▶ [TO BE DONE]
(A) Using the essay on farming and technology below, decide whether each statement agrees with it: (i) in hunter gatherer groups, food was distributed largely according to need; (ii) in the 80s, the great promise for the future was holidays on Mars; (iii) when social networks first appeared, they were heralded as the new garden hedge and village green. Answer yes or no for each, quoting the words of the essay that decide it.
(B) Carry on the essay on farming and technology below, writing on from its final sentence.

▶ [SOURCE TEXT]
But another reason why the advent of farming is not good for humanity is perhaps less obvious. Farming is all about control. Control of your food supply and also, crucially, control of who receives it. The evolution from simple hunter gatherer groups to the large, complex societies that were made possible by farming inevitably created a much more stratified social structure. In the more linear model of the hunter gatherers distribution of food was done largely on a need basis. These new complex groupings created hierarchies where the distribution became a matter of status rather than necessity. In short those in control (and ipso facto in power) prospered, whilst those further down the chain began to experience want, not because of lack but because of their position in the hierarchy. Rather than providing opportunity through increased efficiency, the technology that leads to farming deprives the masses of the diversity and equitable distribution offered by the hunter gatherer group. The shrinking frame indicative then, not only of diminishing physical potency but of reduced status as well.
This nightmare continues for many millions around the world as developed countries deploy beggar my neighbour farming policies, plundering land vital for subsistence in poorer countries to grow food to their burgeoning and increasingly wealthy populations. Well-fed they may be but the developed world face new challenges to their well-being, hoist by their own petard of a spiralling technological environment.
In the 1960s and 70s my childhood annuals were filled with aspirational line drawings of flying cars, floating cities and holidays on Mars. One of the most popular children’s TV series was called Tomorrow’s World in which ex-RAF office Raymond Baxter walked us through the inventions of tomorrow. His great clarity and wonderfully engaging commentary, delivered with the languid ease, was counterpoint to the frustrations we all had of somehow knowing that the marvels that unfolded before our eyes were never likely to be any kind of reality in our lifetimes. Then the future really was tomorrow.
If it was a life on Mars that occupied our daydreams in the 60s and 70s the great promise for the future in the 80s was increasing leisure time and the beating heart of this promise was technology. The digitised, mechanised, computerised world would surely take over tedious and menial tasks that prevented us from only having to work 3 days a week and to spend more time with the paper over our heads, gently snoozing in the arm-chair of idleness. However Nature abhors a vacuum and, bound as we are to the tyrannical wheel of consumerism, we are trapped in the consumer paradox; creating more time requires increasing amounts of our time to create it.
So, as technology tantalisingly presents us a cup of hope for the future before dashing it from our lips, so now it is helping us to severe the bonds of social cooperation that made humans what they are. When social networks first began to appear, they were heralded as the new garden hedge and village green – the medium through which we would all rise from the couch and begin to gossip again. Where we had all begun to live in silos, social media would reconnect us and surely these connections would bring greater understanding and cooperation on a global scale hitherto unimaginable.

▶ [INFORMATION PROVIDED]
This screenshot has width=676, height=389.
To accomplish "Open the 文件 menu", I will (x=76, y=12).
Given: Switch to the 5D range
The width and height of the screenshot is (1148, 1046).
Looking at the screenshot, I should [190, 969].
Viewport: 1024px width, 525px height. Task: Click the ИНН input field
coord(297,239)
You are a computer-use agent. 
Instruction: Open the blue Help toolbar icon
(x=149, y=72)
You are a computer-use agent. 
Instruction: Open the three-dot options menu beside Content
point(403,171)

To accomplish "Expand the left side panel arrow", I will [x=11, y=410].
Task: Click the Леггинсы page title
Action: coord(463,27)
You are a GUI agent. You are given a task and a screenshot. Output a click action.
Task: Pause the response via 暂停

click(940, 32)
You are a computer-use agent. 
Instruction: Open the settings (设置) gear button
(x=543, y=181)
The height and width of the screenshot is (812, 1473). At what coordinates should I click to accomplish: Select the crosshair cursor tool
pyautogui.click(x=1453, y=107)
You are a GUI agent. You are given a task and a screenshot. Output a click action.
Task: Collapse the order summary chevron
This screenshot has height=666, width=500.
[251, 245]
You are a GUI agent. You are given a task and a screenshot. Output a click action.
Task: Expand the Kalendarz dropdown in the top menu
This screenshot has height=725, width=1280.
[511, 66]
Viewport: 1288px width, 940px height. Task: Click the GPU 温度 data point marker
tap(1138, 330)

▶ [SET OF ANSWERS]
(A)
(i) Yes: "distribution of food was done largely on a need basis"
(ii) No: "the great promise for the future in the 80s was increasing leisure time"
(iii) Yes: "they were heralded as the new garden hedge and village green"

(B)
The reality, as it transpires, is quite different. Rather than enabling us to create meaningful bonds, social networking has emptied human communication of any semblance of profundity and has also trampled on one of our mostly keenly evolved skills; the ability to assess a fellow human in a matter of seconds using visual, aural and oral prompts. Two million years of needing to know if we face friend or foe is swept away in an instant with fake profiles and fake news – just who and what are we dealing with? To communicate with others is both beguiling and essential for our psychological well-being, at the heart of which is the establishment of trust. The dissociative effect of information technology deprives us of the prompts needed for this.
So should we revert to the Palaeolithic? Paleo diets are the new the Atkins so are we moving this way? Possibly in some commune somewhere in the Welsh hills, but to turn back the clock is as ludicrous as it is impossible. Of course not all progress is bad. Whilst not everyone in the world enjoys its benefits advances in technology and their concomitant efficiencies are still largely worth having. Who can imagine a world without an electric toaster, a dish washer, a television and, of course, the internet?
There have always been naysayers but their message isn’t always wrong. One cannot but admire the energy, passion and dedication that organisations such as the Campaign for Nuclear Disarmament and Greenpeace, for without them we may already have blown ourselves to smithereens and we may yet fry as CO2 emissions deplete the Ozone layer. And now a new doomsday scenario is emerging – the rise of the machines. Academics as sensible as Professor Stephen Hawking are already predicting that Artificial Intelligence will have done for us within a century or so as out robots realise that they have no use of the clumsy carbon life-forms that brought them into being. Who knows they may be right – there’s hardly a technology yet that we haven’t weaponised. Rocks become cannon balls become ballistic missiles. Less than ten years passed before the Wright brothers first flight became a means for aerial bombardment and less than thirty years after Rutherford split the atom before that bomb would release enough energy to destroy an entire city.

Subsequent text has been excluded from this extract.